▶ Source document
++++++++

This file can be opened directly with compatible application program, in this example Excel. Right click, open with and select Excel. When we insert the document using the FILESTREAM feature, SQL Server copies the file into the FILESTREAM path. It does not change the file properties.

To access Filestream data using managed API, we need to figure out Filestream content path. Here is the script;

--access Filestream data using managed API
SELECT Doc_Content.PathName() AS FilePath, * 
FROM [dbo].[Document]

You should see these results;

To delete a document from Filestream container, run this;

--delete files from Filestream container.
USE TODO
GO
DELETE FROM dbo.Document
WHERE Doc_Num = '658020B3-1690-EB11-90BB-00155D717606'

In this case, we can see that file still exists for FILESTREAM document. SQL Server removes the old files using the garbage collection process. This process will remove the old file if it is no longer required by the SQL Server. Do you remember about a folder, $log into the FILESTREAM path. It works similar to a transaction log in the SQL Server database.

SQL Server has a particular internal filestream_tombstone table, which contains an entry for this old file.

SELECT * FROM sys.internal_tables where name like ‘filestream_tomb%’

The garbage collection process removes the old file only if there is no entry for the file in the filestream_tombstone table. We cannot see the content of this filestream_tombstone table. However, if you wish to do so, use the DAC connection.

The database recovery model plays an essential role in the entry in the filestream_tombstone table.

++++++++

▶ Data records
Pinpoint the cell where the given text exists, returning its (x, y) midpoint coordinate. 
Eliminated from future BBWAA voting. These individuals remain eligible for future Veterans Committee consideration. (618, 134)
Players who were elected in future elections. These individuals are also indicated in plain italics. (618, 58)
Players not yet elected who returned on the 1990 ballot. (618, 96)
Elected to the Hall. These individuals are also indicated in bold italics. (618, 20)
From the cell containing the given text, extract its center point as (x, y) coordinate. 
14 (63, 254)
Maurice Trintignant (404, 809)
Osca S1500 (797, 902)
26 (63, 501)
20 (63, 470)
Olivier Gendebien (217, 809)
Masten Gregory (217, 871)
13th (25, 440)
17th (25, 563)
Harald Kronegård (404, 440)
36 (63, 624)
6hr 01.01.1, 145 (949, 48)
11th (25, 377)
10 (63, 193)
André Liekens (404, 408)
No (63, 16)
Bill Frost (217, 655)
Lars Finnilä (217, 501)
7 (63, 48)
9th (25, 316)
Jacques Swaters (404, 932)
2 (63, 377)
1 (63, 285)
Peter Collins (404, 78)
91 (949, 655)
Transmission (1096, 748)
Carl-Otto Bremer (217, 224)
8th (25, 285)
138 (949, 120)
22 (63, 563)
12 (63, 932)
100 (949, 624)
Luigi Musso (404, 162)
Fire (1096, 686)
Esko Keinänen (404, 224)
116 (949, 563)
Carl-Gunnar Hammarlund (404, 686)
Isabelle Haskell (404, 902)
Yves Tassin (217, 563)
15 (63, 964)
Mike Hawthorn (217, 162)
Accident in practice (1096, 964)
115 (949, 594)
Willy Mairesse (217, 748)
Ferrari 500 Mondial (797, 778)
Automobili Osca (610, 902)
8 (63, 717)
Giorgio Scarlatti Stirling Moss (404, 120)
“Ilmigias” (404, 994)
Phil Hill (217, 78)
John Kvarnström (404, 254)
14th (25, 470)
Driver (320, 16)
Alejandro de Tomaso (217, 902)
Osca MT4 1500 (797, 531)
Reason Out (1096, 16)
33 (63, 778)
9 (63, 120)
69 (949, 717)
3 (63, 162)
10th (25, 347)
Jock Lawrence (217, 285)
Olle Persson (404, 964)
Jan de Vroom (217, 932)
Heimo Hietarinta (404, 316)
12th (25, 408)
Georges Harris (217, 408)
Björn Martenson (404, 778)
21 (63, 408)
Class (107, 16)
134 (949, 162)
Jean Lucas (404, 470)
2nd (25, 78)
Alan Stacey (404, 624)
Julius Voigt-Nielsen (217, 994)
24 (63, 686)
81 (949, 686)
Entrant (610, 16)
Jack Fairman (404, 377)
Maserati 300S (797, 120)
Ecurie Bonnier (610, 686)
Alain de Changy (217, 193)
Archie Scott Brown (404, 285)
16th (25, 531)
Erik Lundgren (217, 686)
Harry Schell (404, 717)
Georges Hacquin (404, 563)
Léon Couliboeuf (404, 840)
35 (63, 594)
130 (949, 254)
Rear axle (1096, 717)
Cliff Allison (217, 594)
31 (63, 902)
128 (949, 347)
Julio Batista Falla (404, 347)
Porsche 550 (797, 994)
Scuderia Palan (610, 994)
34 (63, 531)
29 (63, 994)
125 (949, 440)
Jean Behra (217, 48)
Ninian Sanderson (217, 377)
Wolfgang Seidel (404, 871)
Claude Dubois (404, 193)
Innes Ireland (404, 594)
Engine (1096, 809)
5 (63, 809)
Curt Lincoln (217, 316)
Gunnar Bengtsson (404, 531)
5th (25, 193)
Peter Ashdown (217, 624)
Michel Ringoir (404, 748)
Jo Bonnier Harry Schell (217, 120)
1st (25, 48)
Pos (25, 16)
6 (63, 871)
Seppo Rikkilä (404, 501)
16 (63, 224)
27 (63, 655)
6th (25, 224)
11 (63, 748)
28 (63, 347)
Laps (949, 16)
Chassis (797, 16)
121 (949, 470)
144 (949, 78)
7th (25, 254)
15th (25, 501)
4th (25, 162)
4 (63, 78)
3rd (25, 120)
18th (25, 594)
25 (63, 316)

++++++++

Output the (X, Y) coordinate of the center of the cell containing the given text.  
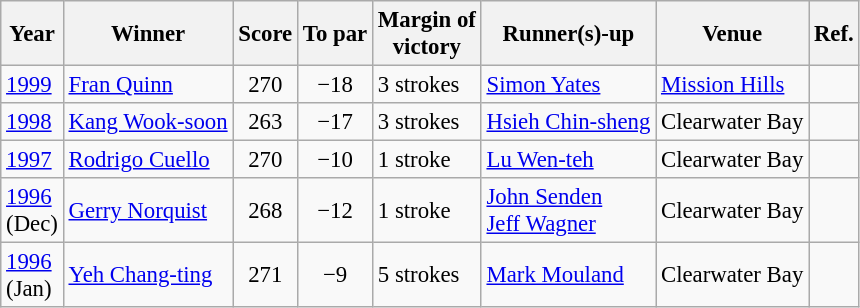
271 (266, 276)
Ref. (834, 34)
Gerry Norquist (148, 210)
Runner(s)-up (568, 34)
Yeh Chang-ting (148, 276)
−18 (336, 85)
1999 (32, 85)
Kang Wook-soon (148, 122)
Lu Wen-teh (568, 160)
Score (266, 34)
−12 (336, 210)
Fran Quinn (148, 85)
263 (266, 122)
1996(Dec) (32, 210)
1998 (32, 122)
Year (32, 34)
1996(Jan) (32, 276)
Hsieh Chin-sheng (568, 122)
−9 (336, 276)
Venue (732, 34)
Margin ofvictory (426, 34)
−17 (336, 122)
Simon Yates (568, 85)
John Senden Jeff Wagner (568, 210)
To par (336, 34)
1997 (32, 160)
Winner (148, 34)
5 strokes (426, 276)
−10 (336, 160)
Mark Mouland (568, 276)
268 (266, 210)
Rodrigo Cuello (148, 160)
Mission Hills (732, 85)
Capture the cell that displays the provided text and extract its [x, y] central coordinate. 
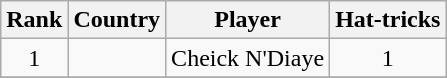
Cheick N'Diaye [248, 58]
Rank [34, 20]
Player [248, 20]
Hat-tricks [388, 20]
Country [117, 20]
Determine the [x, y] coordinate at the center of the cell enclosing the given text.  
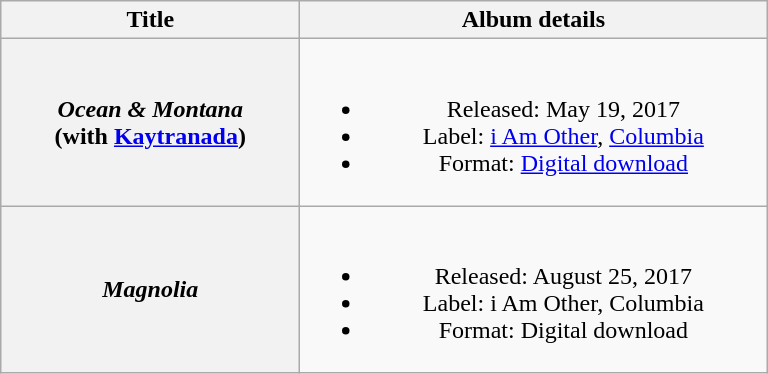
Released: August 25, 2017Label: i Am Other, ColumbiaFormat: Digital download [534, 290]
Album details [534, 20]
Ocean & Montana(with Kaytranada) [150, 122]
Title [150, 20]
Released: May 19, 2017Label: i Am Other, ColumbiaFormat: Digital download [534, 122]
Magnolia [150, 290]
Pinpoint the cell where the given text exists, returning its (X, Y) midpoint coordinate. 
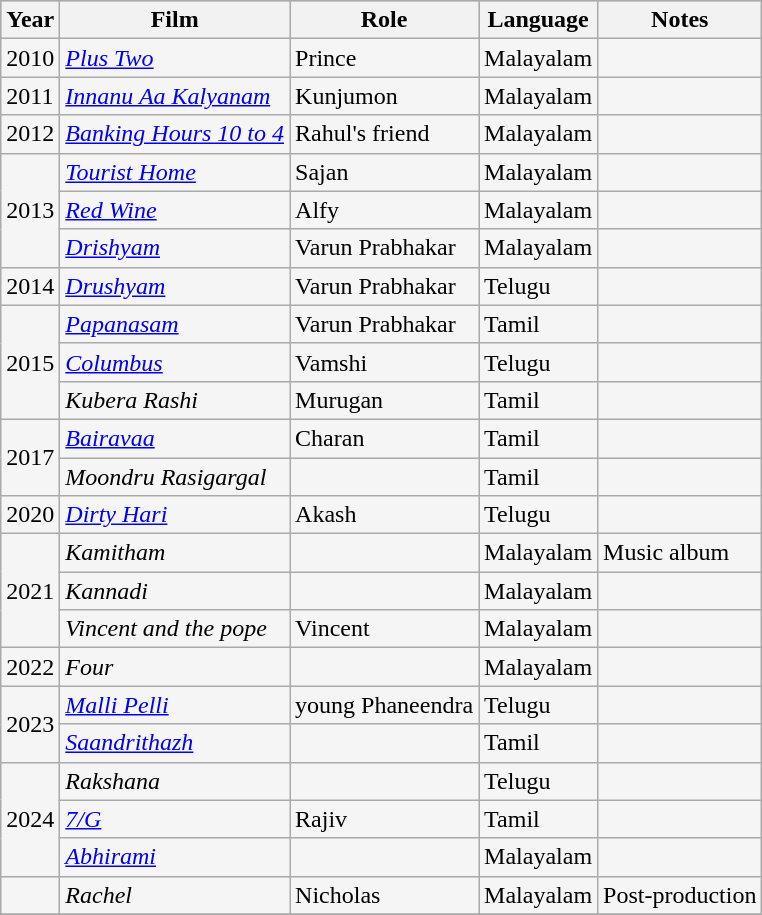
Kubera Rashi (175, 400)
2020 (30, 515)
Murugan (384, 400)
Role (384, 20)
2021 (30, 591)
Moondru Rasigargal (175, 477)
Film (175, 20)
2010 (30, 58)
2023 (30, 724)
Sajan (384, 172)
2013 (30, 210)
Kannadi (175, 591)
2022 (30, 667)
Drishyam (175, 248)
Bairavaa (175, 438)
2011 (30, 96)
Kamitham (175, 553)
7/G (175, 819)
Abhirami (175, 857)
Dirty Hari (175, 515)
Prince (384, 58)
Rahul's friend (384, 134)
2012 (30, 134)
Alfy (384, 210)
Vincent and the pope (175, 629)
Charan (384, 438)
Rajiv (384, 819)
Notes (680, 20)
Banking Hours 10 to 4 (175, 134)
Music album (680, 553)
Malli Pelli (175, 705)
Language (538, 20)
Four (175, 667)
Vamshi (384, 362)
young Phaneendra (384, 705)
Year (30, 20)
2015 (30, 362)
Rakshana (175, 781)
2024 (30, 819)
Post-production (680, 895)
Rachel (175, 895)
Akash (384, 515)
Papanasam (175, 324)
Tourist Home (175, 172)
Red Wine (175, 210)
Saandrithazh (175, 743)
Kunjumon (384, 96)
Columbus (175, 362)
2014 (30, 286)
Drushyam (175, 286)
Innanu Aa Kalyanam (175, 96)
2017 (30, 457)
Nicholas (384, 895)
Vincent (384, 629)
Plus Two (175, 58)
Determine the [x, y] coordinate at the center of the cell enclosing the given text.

++++++++

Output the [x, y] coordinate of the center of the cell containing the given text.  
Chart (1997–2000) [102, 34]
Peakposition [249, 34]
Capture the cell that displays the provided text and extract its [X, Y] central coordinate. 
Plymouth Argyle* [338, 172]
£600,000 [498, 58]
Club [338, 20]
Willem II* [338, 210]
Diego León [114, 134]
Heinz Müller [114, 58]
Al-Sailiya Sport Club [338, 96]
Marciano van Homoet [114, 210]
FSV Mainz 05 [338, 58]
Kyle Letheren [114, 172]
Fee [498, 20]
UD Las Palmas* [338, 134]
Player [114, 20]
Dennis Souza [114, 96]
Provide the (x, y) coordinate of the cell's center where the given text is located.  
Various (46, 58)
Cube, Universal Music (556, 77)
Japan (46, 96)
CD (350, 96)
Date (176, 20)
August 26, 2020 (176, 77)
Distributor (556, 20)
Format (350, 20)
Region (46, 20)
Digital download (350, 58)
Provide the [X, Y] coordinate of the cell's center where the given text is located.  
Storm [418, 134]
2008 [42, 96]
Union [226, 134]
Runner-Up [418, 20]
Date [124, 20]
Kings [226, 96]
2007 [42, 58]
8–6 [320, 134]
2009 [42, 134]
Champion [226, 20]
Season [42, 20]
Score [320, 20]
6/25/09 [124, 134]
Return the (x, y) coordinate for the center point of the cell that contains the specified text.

++++++++

▶ Task to complete
Based on the FILESTREAM text, please explain in one to three sentences why the file still exists after the DELETE statement is run.

▶ Response to the exercise
SQL Server removes old FILESTREAM files through a garbage collection process, which removes an old file only when SQL Server no longer requires it. It also removes the file only if the internal filestream_tombstone table holds no entry for it.